Share your dilemmas and get honest opinions from other Mumsnetters.

Children on dates

26 replies

BiscoffSundae · 01/07/2022 12:10

I’m on a single parents group on Facebook and one thing that comes up often that shocks me is how many women say they are a completely single parent with their kid 24/7 (I get it I am too) but they want to date so asking if it’s ok to bring their child ON dates?! The amount of people saying it’s fine has also shocked me and “you come as a package” etc, suggesting they meet the men at the playground or in soft play 🤦🏻 (To clarify they are strangers not people they know or have met before) So they can chat whilst the kids play, surely no one actually does this or is this desperate irl? If you are with your child 24/7 and want to date fair enough but aibu to find this really inappropriate and think that you should be paying for a babysitter not bringing your children on dates?! And what kind of man would even agree to a date where someone’s child is going to be there?

OP posts:
BiscoffSundae · 01/07/2022 16:53

Graphista · 01/07/2022 16:04

Hugely inappropriate and irresponsible I agree op.

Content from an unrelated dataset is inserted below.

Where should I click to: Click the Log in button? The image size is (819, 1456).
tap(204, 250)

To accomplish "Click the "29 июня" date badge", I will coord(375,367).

I raised dd as a single parent since she was 2, I didn't have loads of money for sitters etc so until she was at nursery and then school I didn't date.

Then I dated during the day when she was at nursery/school, lunch, coffee etc until such a point as the relationship was looking promising and then I was happy to pay for occasional sitters for eve dates.

Any decent person would not agree to a date where children are brought along!

I've had men push for me to pay for sitters or even "I'll come over when she's in bed and leave before morning" er no!

Served as an excellent filter actually as it meant I knew they weren't right for me.

On here and other forums I'm on I am shocked at the parents who do this, who introduce a new boyfriend or girlfriend to their dc early on etc and yes I am critical when it arises on posts and I make no apology for that. I think it's poor parenting and shows poor judgment as a parent.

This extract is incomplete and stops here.